/message-flow-tracer

Tool for tracing messages and control flow in JGroups/Infinispan using Byteman

Primary LanguageJava

********************************
*      MESSAGE FLOW TRACER     *
********************************

ATTACHING TO INFINISPAN
-----------------------

Add this to the command when running the JVM:

-javaagent:/home/rvansa/bin/byteman/byteman.jar=\
   boot:/path/to/byteman.jar,\
   sys:/path/to/message-flow-tracer.jar,\
   sys:/path/to/jgroups-(JGroups version).jar,\
   script:/path/to/MessageFlowTracer_jgroups-(JGroups version).btm,\
   script:/path/to/MessageFlowTracer_ispn-(Infinispan version).btm

By default the logs are written to /tmp/span.txt, you can change this by specifying
   
-Dorg.jboss.qa.messageflowtracer.output=/other/location/span.txt

(if you're using shared location, set this variable different for each instance)
   
The Byteman scripts are located in src/main/resources directory.
For details how to use Byteman see http://downloads.jboss.org/byteman/2.1.2/ProgrammersGuideSinglePage.html

Remarks:
* Currently running with message-flow-tracer enabled means about 2-3x worse performance (standard stress-test, distributed mode without transactions).
* Although it would certainly improve performance, you cannot use org.jboss.byteman.compileToBytecode option. This is due to Byteman bugs traced in BYTEMAN-235 and BYTEMAN-236 JIRAs.

MERGING SPANS INTO TRACES
-----------------------------------------------

Each instance creates log of events raised locally in this instance. Each set of such events that are raised causally (in the same or different thread) is called SPAN. These spans can be then merged into a TRACE - a logical unit serving one request (e.g. command), or operation started by a timer which results in one or more messages processed in multiple threads.
There are some threads that send messages which are not causally related (such as during multiple messages retransmission) - these are called non-causal.
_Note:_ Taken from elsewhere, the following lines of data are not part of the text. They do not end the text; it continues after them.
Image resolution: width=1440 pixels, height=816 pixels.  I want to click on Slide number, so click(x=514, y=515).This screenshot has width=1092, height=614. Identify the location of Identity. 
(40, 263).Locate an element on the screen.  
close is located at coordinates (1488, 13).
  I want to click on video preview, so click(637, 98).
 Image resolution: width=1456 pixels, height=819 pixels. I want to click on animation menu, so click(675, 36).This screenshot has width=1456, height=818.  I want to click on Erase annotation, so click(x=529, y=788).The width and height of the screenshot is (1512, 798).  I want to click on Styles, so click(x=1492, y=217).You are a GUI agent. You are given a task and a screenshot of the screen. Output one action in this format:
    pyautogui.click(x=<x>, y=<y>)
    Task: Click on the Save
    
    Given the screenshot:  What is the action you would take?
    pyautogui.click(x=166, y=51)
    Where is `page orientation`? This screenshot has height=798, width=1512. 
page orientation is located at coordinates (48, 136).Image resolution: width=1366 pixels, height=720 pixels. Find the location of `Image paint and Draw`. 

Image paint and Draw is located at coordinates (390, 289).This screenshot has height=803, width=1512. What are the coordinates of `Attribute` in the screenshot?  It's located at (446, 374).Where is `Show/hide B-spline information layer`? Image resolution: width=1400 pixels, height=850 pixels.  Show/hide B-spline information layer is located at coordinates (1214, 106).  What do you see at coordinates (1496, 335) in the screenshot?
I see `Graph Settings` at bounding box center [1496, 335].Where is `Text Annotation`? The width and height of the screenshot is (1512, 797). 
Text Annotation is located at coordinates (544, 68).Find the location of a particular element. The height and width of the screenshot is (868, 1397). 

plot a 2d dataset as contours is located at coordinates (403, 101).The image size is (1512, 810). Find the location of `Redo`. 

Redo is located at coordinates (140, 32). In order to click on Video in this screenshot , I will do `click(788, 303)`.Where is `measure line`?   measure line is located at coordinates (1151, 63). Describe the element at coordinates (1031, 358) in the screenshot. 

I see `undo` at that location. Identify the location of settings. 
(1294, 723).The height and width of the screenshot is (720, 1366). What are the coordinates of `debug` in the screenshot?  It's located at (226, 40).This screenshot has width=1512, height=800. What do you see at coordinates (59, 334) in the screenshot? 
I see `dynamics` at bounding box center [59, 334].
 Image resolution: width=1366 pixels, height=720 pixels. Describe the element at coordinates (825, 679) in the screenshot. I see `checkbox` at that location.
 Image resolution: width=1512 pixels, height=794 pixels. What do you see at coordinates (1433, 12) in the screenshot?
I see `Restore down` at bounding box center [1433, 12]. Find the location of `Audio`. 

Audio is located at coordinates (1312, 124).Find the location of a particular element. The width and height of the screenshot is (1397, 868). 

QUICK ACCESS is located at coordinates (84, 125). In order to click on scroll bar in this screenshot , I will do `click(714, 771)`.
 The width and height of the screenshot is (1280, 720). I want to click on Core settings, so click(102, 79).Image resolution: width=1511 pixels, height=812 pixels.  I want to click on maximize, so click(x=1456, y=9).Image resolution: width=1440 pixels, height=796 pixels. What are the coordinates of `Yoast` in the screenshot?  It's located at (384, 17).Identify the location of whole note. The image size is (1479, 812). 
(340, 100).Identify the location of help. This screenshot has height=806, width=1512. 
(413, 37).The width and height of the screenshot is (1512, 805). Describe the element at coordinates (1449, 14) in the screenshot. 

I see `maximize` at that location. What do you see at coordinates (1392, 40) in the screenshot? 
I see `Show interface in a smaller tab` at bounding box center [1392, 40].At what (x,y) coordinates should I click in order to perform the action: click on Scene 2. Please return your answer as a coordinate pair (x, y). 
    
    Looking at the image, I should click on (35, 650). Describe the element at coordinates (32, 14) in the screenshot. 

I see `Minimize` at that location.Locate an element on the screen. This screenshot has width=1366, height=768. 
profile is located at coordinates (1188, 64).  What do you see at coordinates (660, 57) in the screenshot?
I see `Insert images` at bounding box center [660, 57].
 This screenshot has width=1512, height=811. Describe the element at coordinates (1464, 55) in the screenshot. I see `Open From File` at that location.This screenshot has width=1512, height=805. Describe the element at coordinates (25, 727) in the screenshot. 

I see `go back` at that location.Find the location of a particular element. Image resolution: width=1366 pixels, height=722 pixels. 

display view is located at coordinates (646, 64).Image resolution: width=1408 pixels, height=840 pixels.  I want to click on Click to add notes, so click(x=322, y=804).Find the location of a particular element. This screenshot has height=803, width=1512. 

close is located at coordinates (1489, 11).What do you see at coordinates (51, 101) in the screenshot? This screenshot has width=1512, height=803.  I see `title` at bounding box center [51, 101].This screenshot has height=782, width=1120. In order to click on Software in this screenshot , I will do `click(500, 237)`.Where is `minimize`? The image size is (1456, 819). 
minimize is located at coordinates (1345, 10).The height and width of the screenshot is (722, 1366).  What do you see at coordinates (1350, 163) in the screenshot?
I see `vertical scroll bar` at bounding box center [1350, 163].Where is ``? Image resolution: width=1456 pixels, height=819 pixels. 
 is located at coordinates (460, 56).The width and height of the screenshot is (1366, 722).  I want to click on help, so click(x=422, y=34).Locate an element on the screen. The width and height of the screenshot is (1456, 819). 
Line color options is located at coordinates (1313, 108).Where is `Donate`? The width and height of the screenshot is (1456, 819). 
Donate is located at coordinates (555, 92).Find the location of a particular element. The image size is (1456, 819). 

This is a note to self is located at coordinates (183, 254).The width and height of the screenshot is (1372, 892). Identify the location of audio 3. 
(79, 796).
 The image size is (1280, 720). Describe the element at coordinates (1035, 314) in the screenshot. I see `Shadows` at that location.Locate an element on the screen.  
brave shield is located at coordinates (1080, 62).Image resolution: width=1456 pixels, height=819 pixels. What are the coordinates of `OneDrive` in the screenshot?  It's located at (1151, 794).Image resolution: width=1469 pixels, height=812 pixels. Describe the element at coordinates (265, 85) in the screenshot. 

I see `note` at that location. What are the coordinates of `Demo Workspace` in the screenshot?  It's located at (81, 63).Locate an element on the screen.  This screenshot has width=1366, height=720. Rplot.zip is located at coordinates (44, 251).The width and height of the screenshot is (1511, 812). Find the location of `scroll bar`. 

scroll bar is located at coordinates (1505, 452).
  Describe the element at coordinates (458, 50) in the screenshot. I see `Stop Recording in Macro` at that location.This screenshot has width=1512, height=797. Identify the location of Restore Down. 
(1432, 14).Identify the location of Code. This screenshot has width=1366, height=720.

In order to produce log of traces, run

java -jar message-flow-tracer.jar -p -o /path/to/output_log.txt /span/for/instance1.txt /span/for/instance2.txt ...

The traces are not sorted in the trace output log in any particular order, these are written as soon as no more spans should participate in the processing.
The merge process has two phases - in the first phase we record the number of occurrences for all messages, in the second phase the spans are actually merged. All message counts have to be stored in memory in one moment, therefore, the process may require a great amount of memory. The amount of memory required for second phase should be limited (does not depend on the overall amount of spans).

The output contains logs in this format:
MF (number of messages)
(message 1 source) -> (message 1 destinations): (message identifier)

These are the columns for events:
* wall time timestamp
* wall time delta from previous event
* local time delta (nanosecond precision) from previous event on the same node
* visualisation: each column of asterisks belongs to one thread on one node
* node name (or rather the filename of the log without extension)
* thread name
* event type
* event data

Message identifiers can be in on of these formats:
Unicast2 messages: src|dest|U(type):(seqno)
NakAck2 multicast messages: src|M(type):(seqno)
other service messages: src[|dest]|(protocol)[(type):](identification)
Messages that have no unique identifer (such as PING, FD_ALL) use wall time unix timestamp (in seconds) as identification. Therefore, it's possible that these are not properly matched.

Event types:
* Incoming - something was just received from the socket. The payload may carry one or more messages. However, each message will eventually create it's own span.
* THStarted - we have requested another thread to process some data
* THSuccess - another thread has started processing the data
* THFailure - the data were rejected and will not be processed
* TPComplete - current thread has finished processing its data
* Handling - the message processing has started
* Discard - the message will not be processed
* ODStarted - we started sending some message
* ODFinished - the message was written to the socket
* Checkpoint - user-defined stuff has been encountered
* Stackpoint - trace of the current stack (expensive operation, use for debugging)
* MsgTag - the business logic of the message was identifed
* TraceTag - the business logic of the trace was identified
* Retransmission - other node has retransmitted some message (non-causally)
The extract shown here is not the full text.